Last year, HBO released the 4-hour documentary Leaving Neverland, which told the story of two of Michael Jackson’s alleged childhood sexual abuse victims. Shortly after the film’s release, the late singer’s estate filed a $100 million lawsuit claiming the documentary broke a nearly three-decade-old non-disparagement clause. After over a year of legal battles, a court has officially sided with Jackson’s estate.
The clause in question was one HBO signed in order to release a concert film alongside Jackson’s tour for the album Dangerous, which barred the station from making critical statements about him. The judges ruled that they violated that with Leaving Neverland. According to Variety, HBO claimed that the clause was irrelevant and that Jackson’s estate was attempting to “silence victims of sexual abuse,” but a 9th Circuit Court of Appeal still upheld the estate’s win.
The judges agreed that the lawsuit was “frivolous,” but left the final decision up to an arbitrator to settle the dispute. “The contract contained a broad arbitration clause that covers claims that HBO disparaged Jackson in violation of ongoing confidentiality obligations,” the panel ruled. “We may only identify whether the parties agreed to arbitrate such claims; it is for the arbitrator to decide whether those claims are meritorious.”
Jackson’s attorneys Howard Weitzman and Jonathan Steinsapir addressed the legal win in a joint statement, saying, “The trial judge and now the Ninth Circuit Court of Appeals have unanimously rejected HBO’s arguments. In the court’s own words, HBO ‘agreed that it would not make any disparaging remarks concerning Jackson.’ It’s time for HBO to answer for its violation of its obligations to Michael Jackson.”

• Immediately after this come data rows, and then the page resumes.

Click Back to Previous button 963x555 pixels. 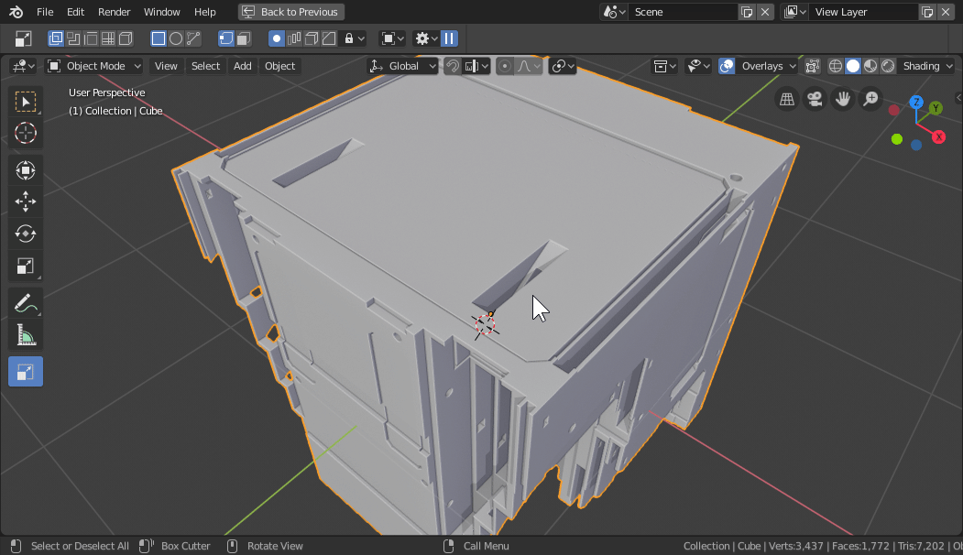(x=290, y=12)

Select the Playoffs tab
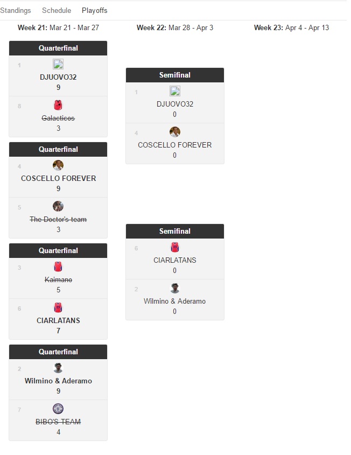[x=95, y=10]
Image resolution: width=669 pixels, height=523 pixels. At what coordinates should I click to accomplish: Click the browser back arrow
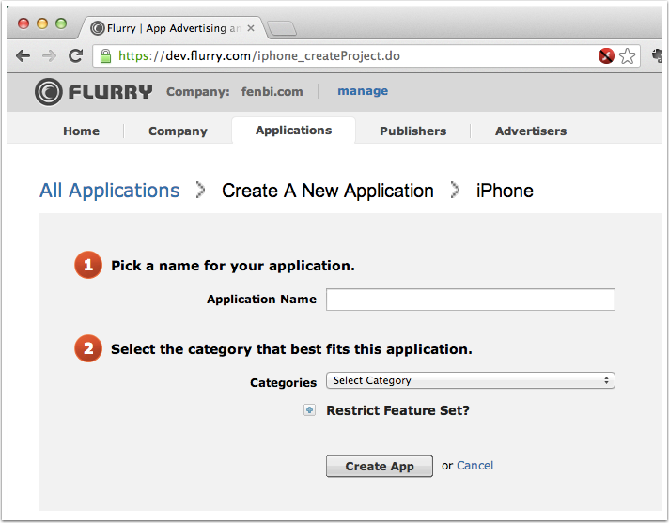[x=23, y=56]
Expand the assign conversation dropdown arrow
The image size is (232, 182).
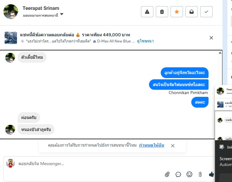point(62,14)
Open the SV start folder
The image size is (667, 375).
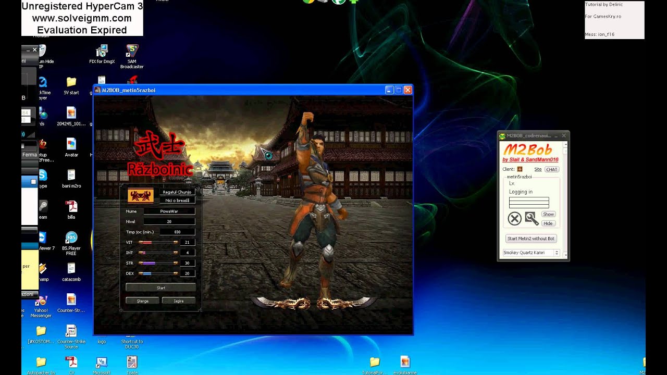(71, 82)
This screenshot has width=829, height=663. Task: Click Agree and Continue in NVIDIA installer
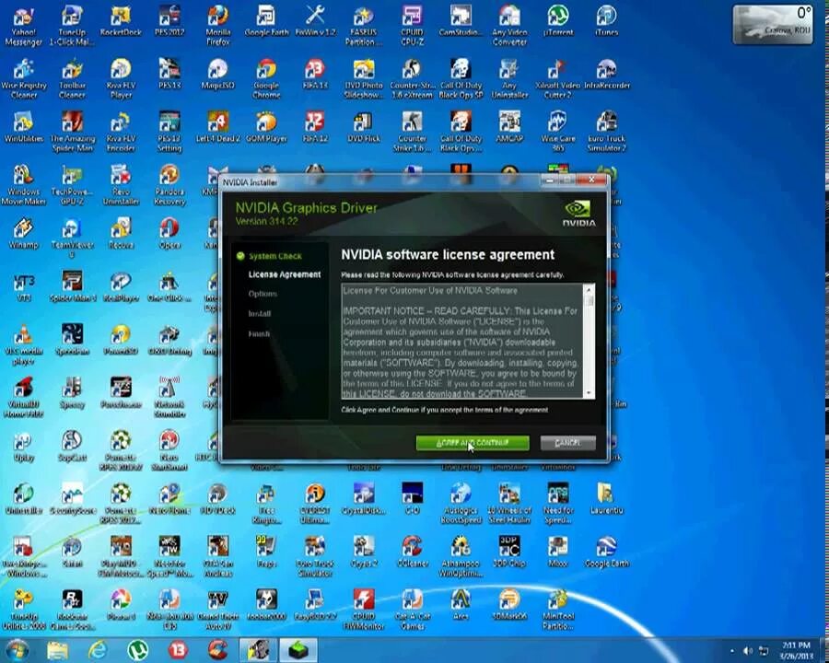[473, 443]
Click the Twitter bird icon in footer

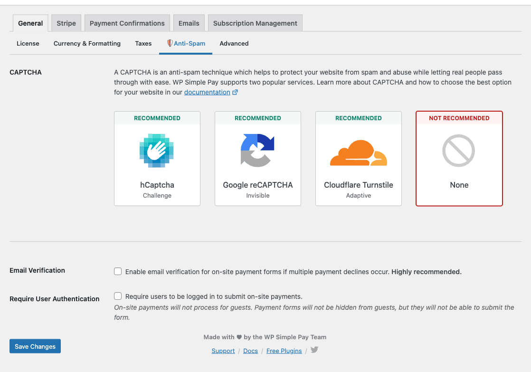pos(314,350)
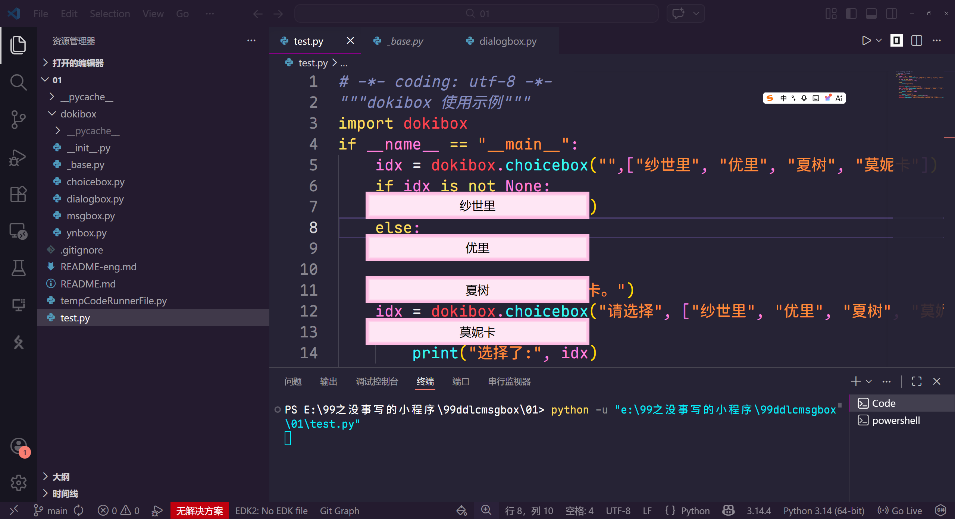Click the 优里 choice button
The image size is (955, 519).
(x=477, y=248)
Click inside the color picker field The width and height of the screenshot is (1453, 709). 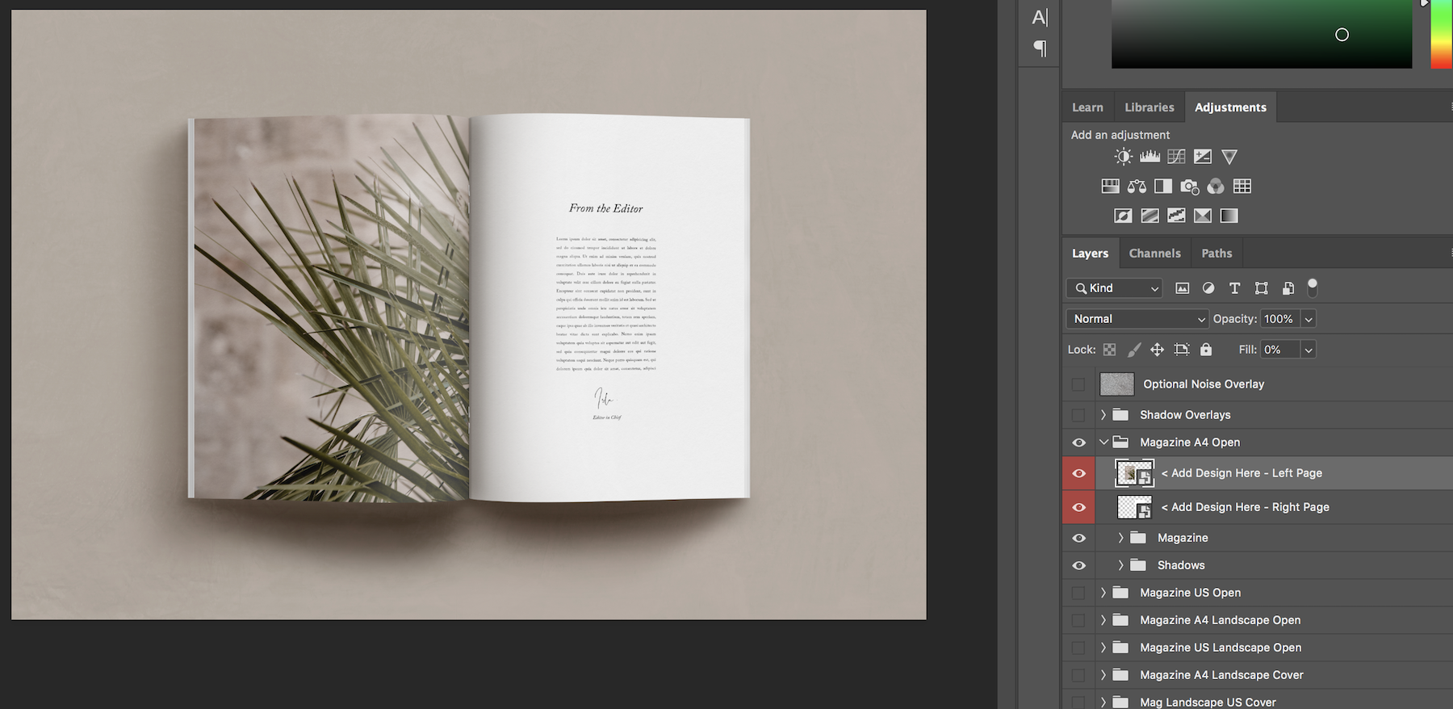pos(1261,34)
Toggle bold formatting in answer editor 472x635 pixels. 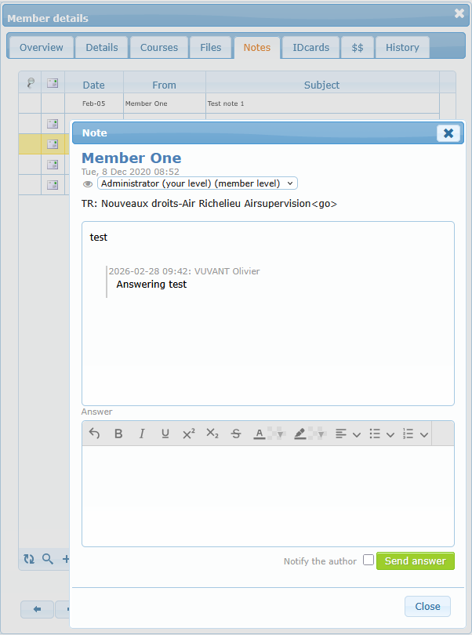118,434
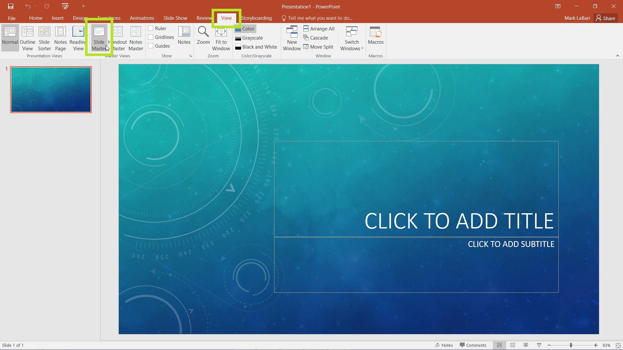Open the Transitions ribbon tab
The width and height of the screenshot is (623, 350).
click(x=108, y=18)
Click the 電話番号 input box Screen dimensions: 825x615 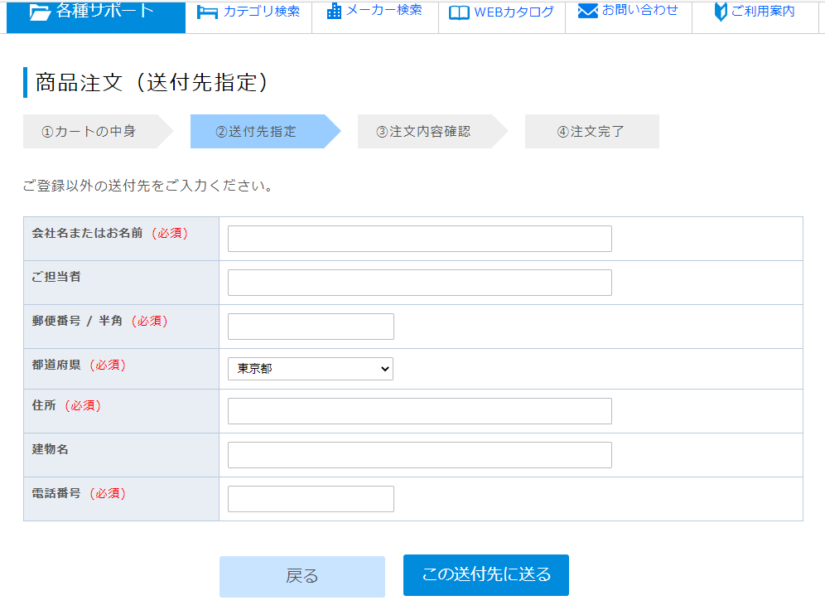tap(311, 499)
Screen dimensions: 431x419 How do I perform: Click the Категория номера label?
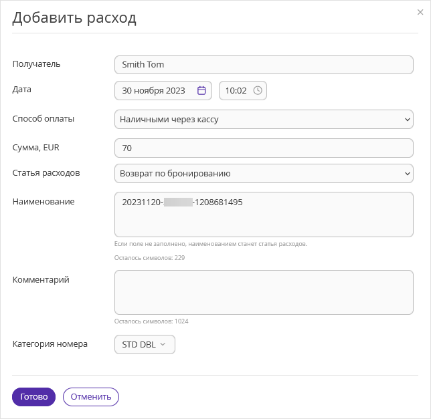tap(50, 343)
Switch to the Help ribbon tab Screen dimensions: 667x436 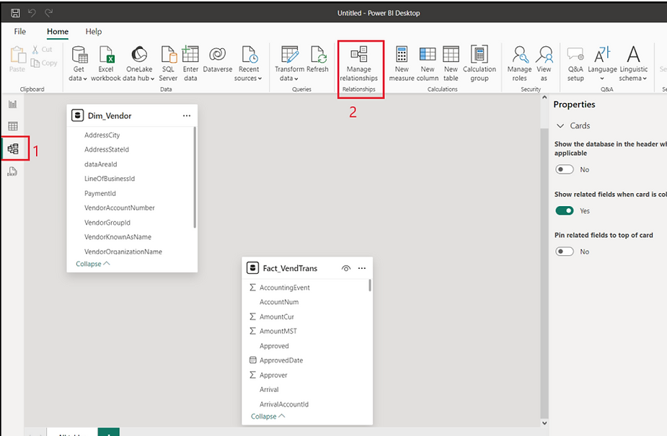point(94,32)
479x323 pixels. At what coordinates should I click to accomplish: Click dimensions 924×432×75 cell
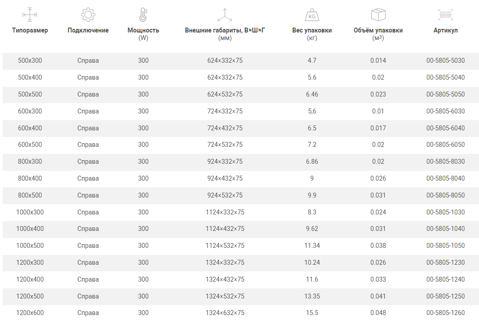click(225, 178)
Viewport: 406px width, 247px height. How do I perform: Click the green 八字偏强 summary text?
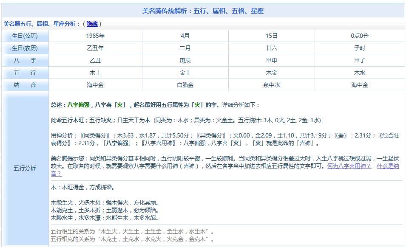[78, 105]
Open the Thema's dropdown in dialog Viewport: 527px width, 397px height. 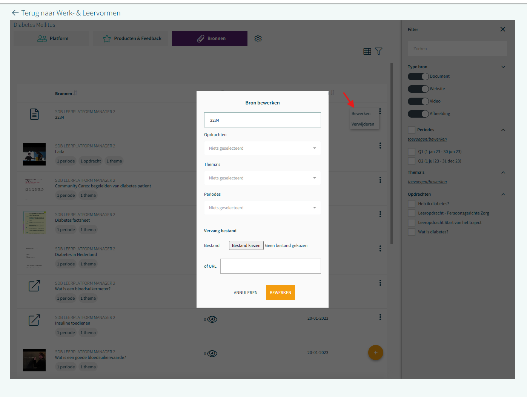262,178
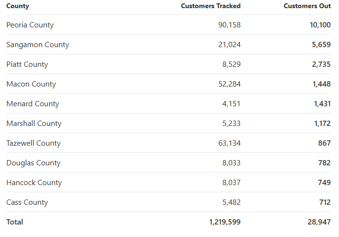Click the 5,659 customers out value
Screen dimensions: 339x237
[x=321, y=45]
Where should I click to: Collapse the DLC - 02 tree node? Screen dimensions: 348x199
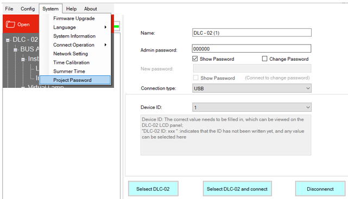pos(8,40)
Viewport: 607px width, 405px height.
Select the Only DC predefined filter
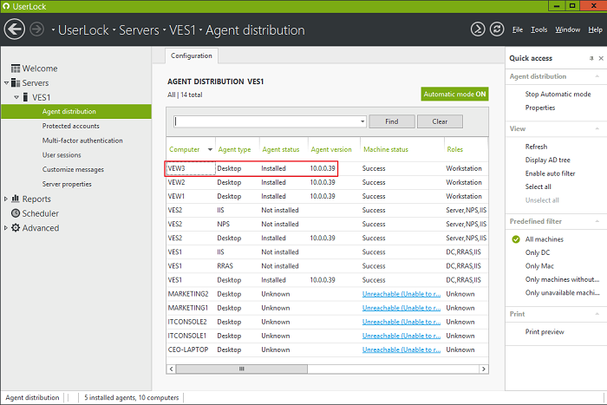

While the ruling comes as good news to Jackson’s estate, a recent California law still allows the singer’s alleged Leaving Neverland victims to seek justice. As of January 1 of this year, a new law went into effect that raises the age limit during which victims of childhood sexual abuse can file lawsuits, taking it from age 26 to age 40. The law also extends the statute of limitations on suing a third-party entity who knew about the abuse but failed to take action.